Improving healthcare systems and services in the face of population ageing: policy considerations for low- and middle-income countries.

机构信息

Delta State University Teaching Hospital, Oghara, Delta State, Nigeria.

出版信息

Pan Afr Med J. 2022 Dec 13;43:190. doi: 10.11604/pamj.2022.43.190.30562. eCollection 2022.

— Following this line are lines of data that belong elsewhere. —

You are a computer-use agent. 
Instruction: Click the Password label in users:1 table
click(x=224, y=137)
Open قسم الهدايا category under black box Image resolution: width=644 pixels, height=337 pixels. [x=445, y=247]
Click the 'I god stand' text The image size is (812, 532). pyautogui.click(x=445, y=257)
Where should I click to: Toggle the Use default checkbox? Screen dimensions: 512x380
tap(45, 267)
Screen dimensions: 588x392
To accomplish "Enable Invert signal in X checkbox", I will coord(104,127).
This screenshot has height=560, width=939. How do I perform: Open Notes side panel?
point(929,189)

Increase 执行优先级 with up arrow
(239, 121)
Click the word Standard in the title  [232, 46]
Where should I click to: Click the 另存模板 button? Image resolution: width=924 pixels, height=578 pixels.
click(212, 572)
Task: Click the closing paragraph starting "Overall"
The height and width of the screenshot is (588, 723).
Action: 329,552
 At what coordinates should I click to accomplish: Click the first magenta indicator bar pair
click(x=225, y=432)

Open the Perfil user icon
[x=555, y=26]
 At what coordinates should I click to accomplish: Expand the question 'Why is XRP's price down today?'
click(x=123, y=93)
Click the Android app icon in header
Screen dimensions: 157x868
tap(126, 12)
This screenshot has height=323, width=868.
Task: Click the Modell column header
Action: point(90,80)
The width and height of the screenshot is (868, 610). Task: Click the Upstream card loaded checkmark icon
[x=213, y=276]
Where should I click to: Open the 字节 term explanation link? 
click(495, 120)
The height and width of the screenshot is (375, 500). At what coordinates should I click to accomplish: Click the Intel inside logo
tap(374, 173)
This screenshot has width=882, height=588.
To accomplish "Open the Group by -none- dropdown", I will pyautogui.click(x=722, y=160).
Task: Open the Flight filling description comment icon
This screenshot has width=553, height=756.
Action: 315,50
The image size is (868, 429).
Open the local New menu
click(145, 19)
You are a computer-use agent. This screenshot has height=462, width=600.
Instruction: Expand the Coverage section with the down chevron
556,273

DOI:10.11604/pamj.2022.43.190.30562
PMID:36915415
原文链接:https://pmc.ncbi.nlm.nih.gov/articles/PMC10007702/
Abstract

Worldwide, the proportion and absolute numbers of over 60-year-olds in the population is rising: it was 1 billion in 2019 and is expected to get to 1.4 billion in 2030 and 2.1 billion by 2050, with the progression being more pronounced in developing countries. Degenerative and non-communicable diseases are more common with ageing, which means they would become the major disease problems for countries. Long-term care poses financial risks to individuals/families and governments. These warrant urgent policy and structural adjustments of health systems in low- and middle-income countries to cater for the probable change in health needs and make their society more age-sensitive. There is the need for policymakers to begin to change focus from traditional models of healthcare delivery and give more attention to aged care and create separate financing mechanisms/programmes for the elderly, most of whom are already unemployed, to protect them from the effects of cream-skimming by private health insurers. Informed decisions on healthcare purchasing can be made using Economic Evaluation, as well as Programme Budgeting and Marginal Analysis, a presentation of discrete categories of healthcare expenditure (specialties, disease-groups, etc.) and the resources appropriated to each as an aid to reviewing subsequent resource allocation. Reforms in healthcare financing should pay particular attention to the elderly considering that technical efficiency concerns of the private sector may mean that they are discriminated against. There is need for retraining/reorientation of health workers on identification and comprehensive management of NCDs, including palliative care, in a culturally competent way, on the essence of shifting from an acute care model to a chronic care model, and on providing services to people within defined catchment areas.

摘要

全球范围内,人口中 60 岁以上人口的比例和绝对数量都在增加:2019 年为 10 亿,预计到 2030 年将达到 14 亿,到 2050 年将达到 21 亿,发展中国家的增长更为明显。随着年龄的增长,退行性和非传染性疾病更为常见,这意味着它们将成为各国的主要疾病问题。长期护理对个人/家庭和政府构成财务风险。这些都需要中低收入国家的卫生系统紧急进行政策和结构调整,以满足可能的健康需求变化,并使社会更加关注老龄化问题。政策制定者需要开始改变传统的医疗保健提供模式,更加关注老年护理,并为大多数已经失业的老年人建立单独的融资机制/计划,以保护他们免受私人医疗保险机构的“择优录取”影响。可以使用经济评估、方案预算编制和边际分析来做出明智的医疗保健采购决策,这是对医疗保健支出的离散类别(专业、疾病组等)和分配给每个类别的资源的展示,以帮助审查随后的资源分配。医疗保健融资改革应特别关注老年人,因为私营部门的技术效率问题可能意味着他们受到歧视。有必要对卫生工作者进行再培训/重新定位,以便他们能够以文化上合适的方式识别和全面管理非传染性疾病,包括姑息治疗,从急性护理模式转向慢性护理模式的本质,以及在规定的服务范围内为人们提供服务。